• Work order: Please set down every record exactly as it appears below.

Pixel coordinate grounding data
---

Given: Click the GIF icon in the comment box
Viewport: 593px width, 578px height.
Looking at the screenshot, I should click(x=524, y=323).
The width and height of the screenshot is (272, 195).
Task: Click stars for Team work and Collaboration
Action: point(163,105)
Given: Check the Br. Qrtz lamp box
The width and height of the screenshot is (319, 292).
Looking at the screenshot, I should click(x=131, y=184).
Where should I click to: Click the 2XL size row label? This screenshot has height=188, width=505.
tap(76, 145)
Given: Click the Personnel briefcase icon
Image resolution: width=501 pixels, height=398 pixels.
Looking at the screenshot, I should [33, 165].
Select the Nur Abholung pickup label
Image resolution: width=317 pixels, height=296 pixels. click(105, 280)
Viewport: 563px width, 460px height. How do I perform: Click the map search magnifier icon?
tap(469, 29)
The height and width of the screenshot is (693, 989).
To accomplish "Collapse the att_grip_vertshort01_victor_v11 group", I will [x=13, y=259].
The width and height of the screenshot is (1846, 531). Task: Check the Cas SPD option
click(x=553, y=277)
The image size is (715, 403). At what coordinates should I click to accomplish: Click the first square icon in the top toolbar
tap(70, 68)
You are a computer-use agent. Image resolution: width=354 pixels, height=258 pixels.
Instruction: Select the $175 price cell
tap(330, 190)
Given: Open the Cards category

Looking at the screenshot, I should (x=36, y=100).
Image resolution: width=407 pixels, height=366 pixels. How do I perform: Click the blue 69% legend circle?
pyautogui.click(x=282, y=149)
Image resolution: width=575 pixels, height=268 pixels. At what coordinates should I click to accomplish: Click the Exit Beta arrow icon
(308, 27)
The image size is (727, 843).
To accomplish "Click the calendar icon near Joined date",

---

• Result of this task:
Given: Click the GIF icon in the comment box
Viewport: 593px width, 578px height.
Looking at the screenshot, I should click(x=524, y=323).
The width and height of the screenshot is (272, 195).
Task: Click stars for Team work and Collaboration
Action: point(163,105)
Given: Check the Br. Qrtz lamp box
The width and height of the screenshot is (319, 292).
Looking at the screenshot, I should click(x=131, y=184).
Where should I click to: Click the 2XL size row label? This screenshot has height=188, width=505.
tap(76, 145)
Given: Click the Personnel briefcase icon
Image resolution: width=501 pixels, height=398 pixels.
Looking at the screenshot, I should [33, 165].
Select the Nur Abholung pickup label
Image resolution: width=317 pixels, height=296 pixels. click(105, 280)
Viewport: 563px width, 460px height. How do I perform: Click the map search magnifier icon?
tap(469, 29)
The height and width of the screenshot is (693, 989).
To accomplish "Collapse the att_grip_vertshort01_victor_v11 group", I will [x=13, y=259].
The width and height of the screenshot is (1846, 531). Task: Check the Cas SPD option
click(x=553, y=277)
The image size is (715, 403). At what coordinates should I click to accomplish: Click the first square icon in the top toolbar
tap(70, 68)
You are a computer-use agent. Image resolution: width=354 pixels, height=258 pixels.
Instruction: Select the $175 price cell
tap(330, 190)
Given: Open the Cards category

Looking at the screenshot, I should (x=36, y=100).
Image resolution: width=407 pixels, height=366 pixels. How do I perform: Click the blue 69% legend circle?
pyautogui.click(x=282, y=149)
Image resolution: width=575 pixels, height=268 pixels. At what coordinates should I click to accomplish: Click the Exit Beta arrow icon
(308, 27)
The image size is (727, 843).
To accomplish "Click the calendar icon near Joined date",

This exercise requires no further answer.